Respondent organized WWB as a single-member New York limited liability company in 2014. In 2017, with financing help from Petitioner, who also personally co-guaranteed the lease, WWB constructed and opened its own boxing gym. Petitioner and Respondent entered into a written operating agreement under which they respectively held 40% and 60% membership interests.
The agreement vested decision-making authority in members holding a majority of WWB’s membership interests, i.e., Respondent, except for specified major decisions requiring unanimous approval. It also designated Respondent WWB’s CEO/COO and Petitioner its CFO, but did not otherwise delineate officer duties. It was undisputed that the Petitioner never was involved in WWB’s day-to-day operations or managed its finances.
The Relationship Deteriorates
The gym opened in early 2018 and in time gained over 100 clients. As the business grew, however, the two owners’ personal relationship deteriorated.
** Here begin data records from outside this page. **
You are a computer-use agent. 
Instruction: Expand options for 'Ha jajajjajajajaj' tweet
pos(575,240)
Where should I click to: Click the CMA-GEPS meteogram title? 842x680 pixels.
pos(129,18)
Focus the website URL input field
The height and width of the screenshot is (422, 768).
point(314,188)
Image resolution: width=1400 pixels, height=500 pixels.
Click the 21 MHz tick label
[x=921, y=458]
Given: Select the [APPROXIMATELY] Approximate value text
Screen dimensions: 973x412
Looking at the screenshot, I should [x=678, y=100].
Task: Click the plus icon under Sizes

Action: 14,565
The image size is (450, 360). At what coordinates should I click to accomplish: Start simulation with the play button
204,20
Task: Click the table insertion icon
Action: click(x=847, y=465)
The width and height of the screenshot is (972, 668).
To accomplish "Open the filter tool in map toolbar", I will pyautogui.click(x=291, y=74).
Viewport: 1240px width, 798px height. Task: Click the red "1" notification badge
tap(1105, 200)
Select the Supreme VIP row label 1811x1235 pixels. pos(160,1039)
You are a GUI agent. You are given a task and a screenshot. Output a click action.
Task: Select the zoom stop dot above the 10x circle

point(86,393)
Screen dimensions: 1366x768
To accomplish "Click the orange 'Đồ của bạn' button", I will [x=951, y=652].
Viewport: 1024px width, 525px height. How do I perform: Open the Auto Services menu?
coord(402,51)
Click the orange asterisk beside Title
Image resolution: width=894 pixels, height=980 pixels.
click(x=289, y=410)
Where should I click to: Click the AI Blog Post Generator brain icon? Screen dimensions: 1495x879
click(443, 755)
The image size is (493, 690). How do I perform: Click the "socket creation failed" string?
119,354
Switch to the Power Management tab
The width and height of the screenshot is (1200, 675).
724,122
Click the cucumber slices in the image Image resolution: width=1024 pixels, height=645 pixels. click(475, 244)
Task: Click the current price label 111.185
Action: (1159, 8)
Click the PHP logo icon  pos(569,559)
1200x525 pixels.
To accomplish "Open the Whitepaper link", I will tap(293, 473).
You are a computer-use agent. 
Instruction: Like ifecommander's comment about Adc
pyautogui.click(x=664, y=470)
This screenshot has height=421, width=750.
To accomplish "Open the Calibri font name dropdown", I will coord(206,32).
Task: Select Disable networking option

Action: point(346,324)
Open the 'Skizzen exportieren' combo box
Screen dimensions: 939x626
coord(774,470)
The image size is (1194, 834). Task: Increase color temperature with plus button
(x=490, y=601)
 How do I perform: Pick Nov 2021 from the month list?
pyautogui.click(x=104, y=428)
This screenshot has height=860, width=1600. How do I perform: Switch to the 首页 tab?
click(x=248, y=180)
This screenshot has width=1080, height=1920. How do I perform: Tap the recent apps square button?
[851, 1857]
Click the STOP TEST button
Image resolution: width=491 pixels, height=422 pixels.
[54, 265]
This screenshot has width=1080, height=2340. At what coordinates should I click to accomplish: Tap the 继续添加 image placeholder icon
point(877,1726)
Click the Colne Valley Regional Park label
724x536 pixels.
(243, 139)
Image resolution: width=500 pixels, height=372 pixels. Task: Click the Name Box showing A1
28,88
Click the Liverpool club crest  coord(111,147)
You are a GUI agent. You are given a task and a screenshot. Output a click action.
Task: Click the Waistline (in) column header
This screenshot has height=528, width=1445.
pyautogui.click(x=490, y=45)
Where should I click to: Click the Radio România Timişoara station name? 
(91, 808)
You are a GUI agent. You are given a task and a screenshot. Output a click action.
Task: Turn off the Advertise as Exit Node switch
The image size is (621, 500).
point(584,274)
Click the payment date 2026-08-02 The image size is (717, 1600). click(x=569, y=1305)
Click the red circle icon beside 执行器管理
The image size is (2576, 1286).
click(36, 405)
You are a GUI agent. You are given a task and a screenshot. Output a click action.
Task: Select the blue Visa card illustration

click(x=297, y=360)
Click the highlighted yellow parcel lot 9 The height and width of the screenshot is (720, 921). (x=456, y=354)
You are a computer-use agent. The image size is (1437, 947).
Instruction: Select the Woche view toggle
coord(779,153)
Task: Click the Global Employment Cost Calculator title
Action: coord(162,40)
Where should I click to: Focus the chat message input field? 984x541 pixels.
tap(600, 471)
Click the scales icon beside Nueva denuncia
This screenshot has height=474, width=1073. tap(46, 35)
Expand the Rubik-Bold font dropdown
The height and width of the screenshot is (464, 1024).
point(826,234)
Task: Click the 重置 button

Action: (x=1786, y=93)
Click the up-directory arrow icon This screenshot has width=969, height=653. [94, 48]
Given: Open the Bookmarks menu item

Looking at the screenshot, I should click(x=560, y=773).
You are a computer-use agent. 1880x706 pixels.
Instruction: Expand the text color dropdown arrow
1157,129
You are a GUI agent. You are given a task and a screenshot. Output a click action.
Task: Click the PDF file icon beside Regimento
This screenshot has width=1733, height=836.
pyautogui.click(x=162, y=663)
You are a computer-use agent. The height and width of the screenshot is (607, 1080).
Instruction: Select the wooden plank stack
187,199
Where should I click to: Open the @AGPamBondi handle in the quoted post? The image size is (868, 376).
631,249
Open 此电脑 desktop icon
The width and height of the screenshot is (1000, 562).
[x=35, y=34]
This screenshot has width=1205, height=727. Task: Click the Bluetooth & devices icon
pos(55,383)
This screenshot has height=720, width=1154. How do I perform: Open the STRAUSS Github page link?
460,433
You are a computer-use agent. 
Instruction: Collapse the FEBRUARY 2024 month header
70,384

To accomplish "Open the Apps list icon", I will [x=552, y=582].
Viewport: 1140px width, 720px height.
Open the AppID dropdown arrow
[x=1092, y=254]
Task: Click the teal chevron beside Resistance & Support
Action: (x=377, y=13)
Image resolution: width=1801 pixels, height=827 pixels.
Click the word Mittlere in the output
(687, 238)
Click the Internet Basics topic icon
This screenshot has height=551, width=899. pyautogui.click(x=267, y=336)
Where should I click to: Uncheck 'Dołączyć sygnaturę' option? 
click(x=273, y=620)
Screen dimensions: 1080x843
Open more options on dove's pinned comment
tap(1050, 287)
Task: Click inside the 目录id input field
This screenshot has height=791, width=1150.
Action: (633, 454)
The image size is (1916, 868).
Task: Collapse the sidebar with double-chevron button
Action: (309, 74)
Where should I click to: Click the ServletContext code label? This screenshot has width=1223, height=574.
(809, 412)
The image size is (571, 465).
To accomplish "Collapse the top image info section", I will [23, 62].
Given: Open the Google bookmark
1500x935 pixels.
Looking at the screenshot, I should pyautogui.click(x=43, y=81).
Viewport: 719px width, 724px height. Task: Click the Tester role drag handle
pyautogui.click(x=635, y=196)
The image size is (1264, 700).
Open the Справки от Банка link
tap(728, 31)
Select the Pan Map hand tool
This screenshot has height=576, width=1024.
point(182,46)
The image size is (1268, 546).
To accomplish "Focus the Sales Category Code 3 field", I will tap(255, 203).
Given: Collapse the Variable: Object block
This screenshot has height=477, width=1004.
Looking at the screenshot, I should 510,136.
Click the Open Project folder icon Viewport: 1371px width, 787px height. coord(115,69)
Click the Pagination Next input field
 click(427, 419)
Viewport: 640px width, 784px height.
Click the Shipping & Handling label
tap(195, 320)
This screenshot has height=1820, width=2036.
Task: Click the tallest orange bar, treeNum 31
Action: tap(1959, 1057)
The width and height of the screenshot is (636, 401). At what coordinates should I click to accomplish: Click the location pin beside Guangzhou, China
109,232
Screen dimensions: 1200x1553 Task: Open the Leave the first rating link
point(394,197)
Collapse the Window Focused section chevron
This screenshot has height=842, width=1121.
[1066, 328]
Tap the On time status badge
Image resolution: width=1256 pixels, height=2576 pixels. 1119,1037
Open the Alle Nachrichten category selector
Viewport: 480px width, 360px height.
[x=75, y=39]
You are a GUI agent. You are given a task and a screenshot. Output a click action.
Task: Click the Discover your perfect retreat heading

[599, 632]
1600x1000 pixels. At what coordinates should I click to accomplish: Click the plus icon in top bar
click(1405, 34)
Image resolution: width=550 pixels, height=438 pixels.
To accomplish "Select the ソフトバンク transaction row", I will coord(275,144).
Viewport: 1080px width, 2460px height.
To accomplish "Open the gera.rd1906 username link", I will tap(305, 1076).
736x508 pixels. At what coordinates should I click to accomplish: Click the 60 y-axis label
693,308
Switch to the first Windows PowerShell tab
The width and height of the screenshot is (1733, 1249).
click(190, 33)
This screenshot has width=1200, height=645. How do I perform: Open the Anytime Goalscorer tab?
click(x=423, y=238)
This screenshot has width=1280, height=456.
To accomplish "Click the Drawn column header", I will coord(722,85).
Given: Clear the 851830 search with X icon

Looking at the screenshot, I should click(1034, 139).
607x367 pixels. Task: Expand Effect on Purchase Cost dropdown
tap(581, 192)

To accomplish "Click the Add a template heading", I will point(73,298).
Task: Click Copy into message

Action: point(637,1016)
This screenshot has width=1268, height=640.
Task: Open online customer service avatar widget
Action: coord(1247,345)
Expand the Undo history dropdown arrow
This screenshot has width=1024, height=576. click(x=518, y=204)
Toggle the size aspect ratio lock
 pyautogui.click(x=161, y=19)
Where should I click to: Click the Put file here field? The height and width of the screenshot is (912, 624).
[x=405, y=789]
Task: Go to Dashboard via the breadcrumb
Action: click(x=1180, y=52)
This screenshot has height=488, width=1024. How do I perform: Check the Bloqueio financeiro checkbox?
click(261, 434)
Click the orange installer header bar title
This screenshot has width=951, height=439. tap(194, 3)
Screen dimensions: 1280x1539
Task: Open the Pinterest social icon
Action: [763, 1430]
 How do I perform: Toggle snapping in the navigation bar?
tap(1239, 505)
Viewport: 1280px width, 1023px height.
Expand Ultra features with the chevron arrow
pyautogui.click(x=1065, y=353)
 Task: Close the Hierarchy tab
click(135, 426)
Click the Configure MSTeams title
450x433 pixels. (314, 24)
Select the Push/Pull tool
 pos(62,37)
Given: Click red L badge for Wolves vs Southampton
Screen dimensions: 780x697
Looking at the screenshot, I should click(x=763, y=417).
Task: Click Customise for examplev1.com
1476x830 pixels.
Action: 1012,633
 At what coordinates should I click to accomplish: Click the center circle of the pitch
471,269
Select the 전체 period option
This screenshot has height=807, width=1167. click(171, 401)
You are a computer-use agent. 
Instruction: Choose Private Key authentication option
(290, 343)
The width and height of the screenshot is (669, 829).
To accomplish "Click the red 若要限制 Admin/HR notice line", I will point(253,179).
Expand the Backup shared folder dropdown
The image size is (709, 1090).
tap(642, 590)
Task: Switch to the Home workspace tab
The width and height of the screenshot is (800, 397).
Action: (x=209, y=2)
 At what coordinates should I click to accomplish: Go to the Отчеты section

Later that same year, Petitioner wrote to Respondent declaring their relationship over and proposing a $75,000 buyout. The letter acknowledged that, “[s]ince the [gym’s] doors have opened, you’ve [Respondent] been successfully maintaining the business including paying the rent without my contribution” and “it’s only fair that you move forward without my attachment or any further involvement from me.”
Apparently the proposed buyout fell flat, at which point the Petitioner engaged counsel who began sending Respondent demands for the LLC’s financial documents and subsequently filed on Petitioner’s behalf a petition for judicial dissolution of WWB.
The petition sought dissolution of WWB pursuant to section 702 of the LLC Law based on “internal dissension among the members” and Respondent’s alleged “misappropriation” and “conversion” of WWB’s assets, allegedly rendering it “not reasonably practicable to carry on the business of [WWB] in conformity with the Operating Agreement.” It also alleged that Respondent “locked out” Petitioner from the business by failing to provide invoices and receipts for WWB expenses and by not allowing Petitioner to conduct bookkeeping and accounting.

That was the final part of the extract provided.